A ransomware attack is a malicious attack on a person’s computer to gain access and exploit sensitive data. This type of attack is typically delivered via an email attachment that releases malware into the user’s system once it’s been opened. Another common method for distributing malware is through a website, where the malware is released into the system once a user visits the site. The malware that infects the victim’s computer encrypts data so that the victim is unable to access important and sensitive information without first paying a ransom to the attacker – however, it is never recommended to actually pay the ransom as it’s unlikely that you will get all your data back.
A phishing attack is when an unsolicited party sends you an email trying to be something they are not in order to get the receiver to share sensitive information or give access to their computer. Similar to RansomWare attacks, phishing scams start with the attacker trying to bait the victim into clicking a link, opening a document or sharing personal data. Spear phishing is a more targeted approach where the attacker uses personalization to target one or a limited number of people. Spear phishing can be much for effective for the attacker as the goal is to make the email seem like it is coming from a legitimate source, or someone the victim personally knows. Attackers continue to get cleverer in the disguises they use when sending phishing emails with the most common being in the form of a bill or invoice, accounting for 15.9% of all phishing emails. The next common disguise is an email delivery failure notification at 15.3%, legal/law enforcement messages at 13.2%, scanned documents at 11.5% and package delivery notifications at 3.9%.

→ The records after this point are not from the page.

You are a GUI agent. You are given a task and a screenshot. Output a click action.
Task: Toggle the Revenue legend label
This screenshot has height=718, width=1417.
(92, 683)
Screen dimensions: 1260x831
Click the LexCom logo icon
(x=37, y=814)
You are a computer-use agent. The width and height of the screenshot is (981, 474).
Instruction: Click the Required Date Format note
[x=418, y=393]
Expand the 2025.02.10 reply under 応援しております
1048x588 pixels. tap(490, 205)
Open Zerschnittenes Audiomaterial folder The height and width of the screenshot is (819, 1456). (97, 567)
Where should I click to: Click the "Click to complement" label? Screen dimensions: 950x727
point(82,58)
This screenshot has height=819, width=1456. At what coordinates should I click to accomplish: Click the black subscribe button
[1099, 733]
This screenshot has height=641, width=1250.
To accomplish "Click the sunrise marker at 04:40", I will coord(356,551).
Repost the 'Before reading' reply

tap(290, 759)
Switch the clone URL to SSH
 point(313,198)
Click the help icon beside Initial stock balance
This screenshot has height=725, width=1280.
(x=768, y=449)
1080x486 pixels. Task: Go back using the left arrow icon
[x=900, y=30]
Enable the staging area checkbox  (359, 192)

How to Keep Your Business Safe
With the average cost of a phishing attack for a mid-size company coming in at $1.6 million, keeping data safe should be on the top of the priority list for all businesses. To help keep your company and employees safe from phishing scams, there are several preventative measures you can take.
First and foremost, it is important to spend the time educating employees to increase their awareness of potential threats and to provide training on security best practices. Provide employees with examples of common phishing scams and make it clear on what types of emails are safe to open. If an employee is ever unsure, have them speak with your IT team to double check whether the email is safe. Encourage employees to double check with each other if they are receiving spear phishing emails from the attacker pretending to be another employee and have a standard for sending common emails like calendar invites.
Even if you believe an email is coming from a trusted source, always double-check that the sender email is one that you recognize. Frequently, attackers will make the email seem like it is coming from a trusted source while hiding behind an unknown email address. They may also slightly modify the spelling of a well-known brand name to catch people off guard. Take the time to fully review each email and sender before clicking on any links. And once again, if you’re unsure, always double check with other people in your organization.
There are various pieces of technology that can help protect your business from phishing attacks. For example, as a Microsoft partner Blue Link provides additional services to hosted customers to help protect your business – including Office 365 security features such as two-factor authentication, extra malware protection, email encryption and more. Before you hire an outside IT team, consider speaking with your ERP software provider to learn more about the services they offer and partner discounts they have that can help keep your data safe.
Never send sensitive data like credit card information through email, encrypt data where possible, use complex passwords updating them regularly and consider using a password protection site like Last Pass. We all know managing passwords is hard, however, it doesn’t have to be. If you know that you will not be able to remember a dozen randomly generated complex passwords (and let’s be honest, no one can), consider using a protection site such as Last Pass or at least create complex passwords yourself. 123456789, QWASZX and password are not and have never been good passwords.